This is the matrix notation showing that the error terms are independent and have the same variance $σ_{ϵ}^{2}$ .

Based on Equation A.12, the equation for the vector of estimated response values, $\hat{y}$ , is

$\hat{y} = X β$

A.3 Estimating the Coefficients

A.3.1 Least-squares estimation

In matrix notation, the error terms can be written as $\begin{matrix} (A.14) & ϵ = y - X β \end{matrix}$

As with simple linear regression in Section A.1, the least-squares estimator of the vector of coefficients, $\hat{β}$ , is the vector that minimizes the sum of squared residuals in Equation A.15. $\begin{matrix} (A.15) & S S R = \sum_{i = 1}^{n} ϵ_{i}^{2} = ϵ^{T} ϵ = (Y - X β)^{T} (Y - X β) \end{matrix}$

where $ϵ^{T}$ , the transpose of the vector $ϵ$ .
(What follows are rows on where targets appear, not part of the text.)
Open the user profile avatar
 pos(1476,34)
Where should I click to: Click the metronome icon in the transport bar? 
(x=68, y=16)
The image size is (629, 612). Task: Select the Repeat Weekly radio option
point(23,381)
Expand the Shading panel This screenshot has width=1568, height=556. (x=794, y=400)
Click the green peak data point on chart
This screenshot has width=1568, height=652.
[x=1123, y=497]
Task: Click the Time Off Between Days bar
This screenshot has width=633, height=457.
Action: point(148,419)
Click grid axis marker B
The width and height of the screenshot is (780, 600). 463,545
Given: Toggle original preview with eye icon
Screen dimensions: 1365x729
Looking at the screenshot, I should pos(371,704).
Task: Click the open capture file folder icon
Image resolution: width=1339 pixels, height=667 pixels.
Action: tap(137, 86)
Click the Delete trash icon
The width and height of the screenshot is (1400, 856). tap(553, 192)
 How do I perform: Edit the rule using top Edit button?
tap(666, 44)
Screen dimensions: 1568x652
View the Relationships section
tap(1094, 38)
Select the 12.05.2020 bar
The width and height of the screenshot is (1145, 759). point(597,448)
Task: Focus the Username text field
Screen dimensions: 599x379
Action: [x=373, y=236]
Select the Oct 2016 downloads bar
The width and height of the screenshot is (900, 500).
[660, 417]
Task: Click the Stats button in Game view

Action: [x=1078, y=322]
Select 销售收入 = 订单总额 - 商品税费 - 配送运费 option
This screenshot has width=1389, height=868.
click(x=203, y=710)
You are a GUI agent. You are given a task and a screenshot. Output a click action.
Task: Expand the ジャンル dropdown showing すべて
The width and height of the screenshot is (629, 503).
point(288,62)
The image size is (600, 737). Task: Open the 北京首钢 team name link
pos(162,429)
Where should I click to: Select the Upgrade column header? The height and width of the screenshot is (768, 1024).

Let’s walk through the steps to minimize Equation A.15. We start by expanding the equation.

$\begin{matrix} (A.16) & \begin{aligned} S S R & = (Y - X β)^{T} (Y - X β) \\ = (Y^{T} Y - Y^{T} X β - β^{T} X^{T} Y + β^{T} X^{T} X β) \end{aligned} \end{matrix}$

Note that $(Y^{T} X β)^{T} = β^{T} X^{T} Y$ . These are both constants (i.e. $1 \times 1$ vectors), so we have $Y^{T} X β = (Y^{T} X β)^{T} = β^{T} X^{T} Y$ . Plugging this equality into Equation A.16, we have

$\begin{matrix} (A.17) & S S R = Y^{T} Y - 2 β^{T} X^{T} Y + β^{T} X^{T} X β \end{matrix}$

Next, we find the partial derivative of Equation A.17 with respect to $β$ .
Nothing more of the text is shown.